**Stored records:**
=== Begin Enclosure ===

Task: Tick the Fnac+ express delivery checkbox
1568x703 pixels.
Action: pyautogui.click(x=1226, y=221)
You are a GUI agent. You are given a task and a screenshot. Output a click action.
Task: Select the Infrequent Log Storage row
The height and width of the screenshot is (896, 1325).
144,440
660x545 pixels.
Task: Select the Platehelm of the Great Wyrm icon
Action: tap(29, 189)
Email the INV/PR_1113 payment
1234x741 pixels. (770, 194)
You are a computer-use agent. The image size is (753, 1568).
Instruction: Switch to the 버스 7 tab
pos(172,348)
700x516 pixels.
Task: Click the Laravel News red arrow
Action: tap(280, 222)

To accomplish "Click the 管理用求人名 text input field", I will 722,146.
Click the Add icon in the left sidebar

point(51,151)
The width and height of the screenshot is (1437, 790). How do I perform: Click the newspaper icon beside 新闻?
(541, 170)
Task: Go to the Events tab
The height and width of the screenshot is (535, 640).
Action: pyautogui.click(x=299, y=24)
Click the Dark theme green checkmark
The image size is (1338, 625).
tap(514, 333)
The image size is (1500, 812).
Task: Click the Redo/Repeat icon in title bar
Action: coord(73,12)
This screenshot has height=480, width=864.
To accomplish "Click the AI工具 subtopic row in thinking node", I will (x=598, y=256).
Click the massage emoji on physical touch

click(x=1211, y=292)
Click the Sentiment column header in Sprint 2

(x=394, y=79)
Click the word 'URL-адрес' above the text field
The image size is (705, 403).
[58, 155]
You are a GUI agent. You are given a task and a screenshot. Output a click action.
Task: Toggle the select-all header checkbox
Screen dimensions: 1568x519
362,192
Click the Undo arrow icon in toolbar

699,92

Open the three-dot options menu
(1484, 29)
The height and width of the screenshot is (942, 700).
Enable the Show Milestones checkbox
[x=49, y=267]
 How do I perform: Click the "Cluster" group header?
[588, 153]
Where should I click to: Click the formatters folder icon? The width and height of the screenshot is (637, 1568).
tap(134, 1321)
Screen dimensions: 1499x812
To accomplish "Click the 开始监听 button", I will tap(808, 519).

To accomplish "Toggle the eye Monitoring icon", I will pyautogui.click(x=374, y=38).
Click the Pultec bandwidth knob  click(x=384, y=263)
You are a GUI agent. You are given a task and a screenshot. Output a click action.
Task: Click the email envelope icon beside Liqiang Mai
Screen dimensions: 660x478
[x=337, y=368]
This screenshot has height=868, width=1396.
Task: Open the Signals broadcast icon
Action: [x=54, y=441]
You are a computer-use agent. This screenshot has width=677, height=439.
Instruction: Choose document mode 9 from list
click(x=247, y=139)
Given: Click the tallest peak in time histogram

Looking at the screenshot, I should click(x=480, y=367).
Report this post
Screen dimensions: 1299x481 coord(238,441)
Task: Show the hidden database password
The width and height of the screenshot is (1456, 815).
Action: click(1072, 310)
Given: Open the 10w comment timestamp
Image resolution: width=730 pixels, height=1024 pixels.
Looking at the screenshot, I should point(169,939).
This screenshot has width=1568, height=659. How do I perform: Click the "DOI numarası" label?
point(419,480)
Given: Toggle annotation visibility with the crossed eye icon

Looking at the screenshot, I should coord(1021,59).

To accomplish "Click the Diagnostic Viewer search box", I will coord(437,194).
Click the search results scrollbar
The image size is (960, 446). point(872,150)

=== End Enclosure ===

**Your goal:** Output the records exactly, so that each line matches what was given.

**Your response:**
Task: Tick the Fnac+ express delivery checkbox
1568x703 pixels.
Action: pyautogui.click(x=1226, y=221)
You are a GUI agent. You are given a task and a screenshot. Output a click action.
Task: Select the Infrequent Log Storage row
The height and width of the screenshot is (896, 1325).
144,440
660x545 pixels.
Task: Select the Platehelm of the Great Wyrm icon
Action: tap(29, 189)
Email the INV/PR_1113 payment
1234x741 pixels. (770, 194)
You are a computer-use agent. The image size is (753, 1568).
Instruction: Switch to the 버스 7 tab
pos(172,348)
700x516 pixels.
Task: Click the Laravel News red arrow
Action: tap(280, 222)

To accomplish "Click the 管理用求人名 text input field", I will 722,146.
Click the Add icon in the left sidebar

point(51,151)
The width and height of the screenshot is (1437, 790). How do I perform: Click the newspaper icon beside 新闻?
(541, 170)
Task: Go to the Events tab
The height and width of the screenshot is (535, 640).
Action: pyautogui.click(x=299, y=24)
Click the Dark theme green checkmark
The image size is (1338, 625).
tap(514, 333)
The image size is (1500, 812).
Task: Click the Redo/Repeat icon in title bar
Action: coord(73,12)
This screenshot has height=480, width=864.
To accomplish "Click the AI工具 subtopic row in thinking node", I will (x=598, y=256).
Click the massage emoji on physical touch

click(x=1211, y=292)
Click the Sentiment column header in Sprint 2

(x=394, y=79)
Click the word 'URL-адрес' above the text field
The image size is (705, 403).
[58, 155]
You are a GUI agent. You are given a task and a screenshot. Output a click action.
Task: Toggle the select-all header checkbox
Screen dimensions: 1568x519
362,192
Click the Undo arrow icon in toolbar

699,92

Open the three-dot options menu
(1484, 29)
The height and width of the screenshot is (942, 700).
Enable the Show Milestones checkbox
[x=49, y=267]
 How do I perform: Click the "Cluster" group header?
[588, 153]
Where should I click to: Click the formatters folder icon? The width and height of the screenshot is (637, 1568).
tap(134, 1321)
Screen dimensions: 1499x812
To accomplish "Click the 开始监听 button", I will tap(808, 519).

To accomplish "Toggle the eye Monitoring icon", I will pyautogui.click(x=374, y=38).
Click the Pultec bandwidth knob  click(x=384, y=263)
You are a GUI agent. You are given a task and a screenshot. Output a click action.
Task: Click the email envelope icon beside Liqiang Mai
Screen dimensions: 660x478
[x=337, y=368]
This screenshot has height=868, width=1396.
Task: Open the Signals broadcast icon
Action: [x=54, y=441]
You are a computer-use agent. This screenshot has width=677, height=439.
Instruction: Choose document mode 9 from list
click(x=247, y=139)
Given: Click the tallest peak in time histogram

Looking at the screenshot, I should click(x=480, y=367).
Report this post
Screen dimensions: 1299x481 coord(238,441)
Task: Show the hidden database password
The width and height of the screenshot is (1456, 815).
Action: click(1072, 310)
Given: Open the 10w comment timestamp
Image resolution: width=730 pixels, height=1024 pixels.
Looking at the screenshot, I should point(169,939).
This screenshot has width=1568, height=659. How do I perform: Click the "DOI numarası" label?
point(419,480)
Given: Toggle annotation visibility with the crossed eye icon

Looking at the screenshot, I should coord(1021,59).

To accomplish "Click the Diagnostic Viewer search box", I will coord(437,194).
Click the search results scrollbar
The image size is (960, 446). point(872,150)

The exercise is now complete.